What is Burnout and What are the Warning Signs?
Burnout is a state of extreme stress felt physically, mentally, and emotionally. This level of stress typically occurs when one feels overwhelmed, over-worked, and unable to meet the high demands of their job. Physicians experience this more often than you would think. Some typical warning signs of physician burnout include:
- Emotional Exhaustion: You are completely exhausted and drained when you get off of work and can’t even enjoy your time away from work because it has taken that much out of you. Your desire for anything has just faded.
- Depersonalization: You have a negative attitude and find it harder each day to make positive connections with your patients. You have an “I don’t care” attitude.
- Reduced Accomplishment: You start to come down on yourself feeling that you’re not a good doctor anymore and the care you provide isn’t helping your patients.
As a physician trying to be cognitive of these warning signs, just try to remember that sometimes physician burnout occurs differently in female physicians than it does in male physicians. According to the National Center for Biotechnology Information, female physicians tend to experience all three of the warning signs in that exact order while male physicians first experience depersonalization and then emotional exhaustion but not experience reduced accomplishment at all.
So, if you’ve noticed some of these warning signs within yourself, what should you do? How can you prevent physician burnout before it consumes you?
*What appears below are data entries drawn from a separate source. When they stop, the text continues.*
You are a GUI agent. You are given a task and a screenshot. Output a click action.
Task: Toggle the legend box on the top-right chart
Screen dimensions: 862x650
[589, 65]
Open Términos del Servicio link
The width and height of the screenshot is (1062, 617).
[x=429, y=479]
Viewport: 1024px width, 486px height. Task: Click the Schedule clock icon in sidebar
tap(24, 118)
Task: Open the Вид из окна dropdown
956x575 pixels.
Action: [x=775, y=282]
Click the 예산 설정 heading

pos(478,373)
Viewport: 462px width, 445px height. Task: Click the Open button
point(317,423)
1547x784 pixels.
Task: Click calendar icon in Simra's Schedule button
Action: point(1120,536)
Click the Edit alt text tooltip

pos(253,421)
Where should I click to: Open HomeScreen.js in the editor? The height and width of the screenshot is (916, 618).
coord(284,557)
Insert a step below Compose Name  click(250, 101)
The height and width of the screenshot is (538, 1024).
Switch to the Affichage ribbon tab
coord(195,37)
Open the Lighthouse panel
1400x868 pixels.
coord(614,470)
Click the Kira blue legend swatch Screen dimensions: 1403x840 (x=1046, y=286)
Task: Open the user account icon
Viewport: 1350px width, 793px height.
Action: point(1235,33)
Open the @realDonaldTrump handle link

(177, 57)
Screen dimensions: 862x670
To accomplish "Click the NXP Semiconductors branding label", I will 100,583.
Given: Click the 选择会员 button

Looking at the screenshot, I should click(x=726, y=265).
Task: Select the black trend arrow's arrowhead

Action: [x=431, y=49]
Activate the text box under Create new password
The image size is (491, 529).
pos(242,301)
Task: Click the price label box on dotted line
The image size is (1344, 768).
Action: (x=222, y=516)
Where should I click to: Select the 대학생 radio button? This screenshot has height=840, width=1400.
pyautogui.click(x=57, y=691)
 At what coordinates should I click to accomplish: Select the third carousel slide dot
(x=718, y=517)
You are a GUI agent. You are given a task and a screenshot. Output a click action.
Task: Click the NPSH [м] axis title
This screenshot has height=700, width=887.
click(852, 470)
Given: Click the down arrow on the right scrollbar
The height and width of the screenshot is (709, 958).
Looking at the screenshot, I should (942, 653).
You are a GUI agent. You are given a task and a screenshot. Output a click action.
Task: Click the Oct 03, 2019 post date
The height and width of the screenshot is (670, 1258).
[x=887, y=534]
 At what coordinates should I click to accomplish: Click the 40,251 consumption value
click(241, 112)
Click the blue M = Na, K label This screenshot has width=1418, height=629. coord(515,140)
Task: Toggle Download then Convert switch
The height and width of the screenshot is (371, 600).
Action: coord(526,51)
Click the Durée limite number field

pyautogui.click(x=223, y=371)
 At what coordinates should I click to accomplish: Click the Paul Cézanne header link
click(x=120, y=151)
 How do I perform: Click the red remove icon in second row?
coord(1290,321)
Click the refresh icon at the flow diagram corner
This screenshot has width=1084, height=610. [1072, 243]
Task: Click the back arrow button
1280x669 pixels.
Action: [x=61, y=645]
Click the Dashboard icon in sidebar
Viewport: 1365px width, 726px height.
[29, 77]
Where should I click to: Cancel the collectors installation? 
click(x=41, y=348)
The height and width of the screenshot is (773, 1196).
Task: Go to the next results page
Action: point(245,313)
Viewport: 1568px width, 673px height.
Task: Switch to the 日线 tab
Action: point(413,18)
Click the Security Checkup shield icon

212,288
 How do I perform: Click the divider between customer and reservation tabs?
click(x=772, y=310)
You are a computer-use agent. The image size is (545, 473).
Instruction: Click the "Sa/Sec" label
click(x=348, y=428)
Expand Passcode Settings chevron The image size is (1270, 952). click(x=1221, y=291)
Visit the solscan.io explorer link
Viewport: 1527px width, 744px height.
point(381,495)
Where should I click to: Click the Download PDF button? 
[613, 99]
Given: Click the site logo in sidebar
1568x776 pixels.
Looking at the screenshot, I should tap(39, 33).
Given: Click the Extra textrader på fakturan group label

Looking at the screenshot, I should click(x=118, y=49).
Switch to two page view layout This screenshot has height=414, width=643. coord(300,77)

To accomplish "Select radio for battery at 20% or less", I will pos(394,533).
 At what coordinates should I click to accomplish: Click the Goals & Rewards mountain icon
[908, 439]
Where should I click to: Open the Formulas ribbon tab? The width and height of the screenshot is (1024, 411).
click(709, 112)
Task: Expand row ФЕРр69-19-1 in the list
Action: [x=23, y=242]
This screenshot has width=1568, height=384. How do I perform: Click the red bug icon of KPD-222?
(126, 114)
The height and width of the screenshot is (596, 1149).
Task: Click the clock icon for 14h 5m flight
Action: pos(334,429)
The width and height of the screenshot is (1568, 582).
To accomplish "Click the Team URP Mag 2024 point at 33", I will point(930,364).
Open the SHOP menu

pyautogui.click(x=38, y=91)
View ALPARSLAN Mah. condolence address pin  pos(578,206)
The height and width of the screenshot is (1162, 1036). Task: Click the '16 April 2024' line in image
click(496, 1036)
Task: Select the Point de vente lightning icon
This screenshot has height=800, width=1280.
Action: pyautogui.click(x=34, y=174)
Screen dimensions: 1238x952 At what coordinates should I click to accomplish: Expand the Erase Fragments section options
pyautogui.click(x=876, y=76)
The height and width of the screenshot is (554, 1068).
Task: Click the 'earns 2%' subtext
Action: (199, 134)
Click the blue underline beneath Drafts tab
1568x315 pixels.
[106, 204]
Physician Burnout Prevention Tips
Find a Stress Reliever and Make Time to Relieve Your Stress
If you’ve experienced any of these warning signs even once, you need to nip it in the bud because the next time you experience it it’s only going to get worse. You need to find some kind of release where you can let go of your work-related stress. For some physicians, they have a guilty pleasure of reality TV shows but never have time to watch them because they’re constantly working. Then some really enjoy getting massages but of course, never have time to do it. For your own sanity, you have to make time for the things you enjoy. Leave the office early or take a day off.
Go on a Vacation
Who doesn’t love a good vacation? Sometimes the very thing you need is a getaway, even if it’s just a short one. Although you love your patients and want to provide the best care possible for them, who’s providing the best care possible for you? You have to do that. Sometimes the open road, the beach, or the mountains is what will bring you back to life.
Learn How to Say “No”
As a physician, saying no can be one of the hardest things to do but it’s one of the most beneficial things you can do for yourself and your health. Will you disappoint colleagues? Probably so but having the strength to say no to things you know you can’t do will reduce stress all in itself.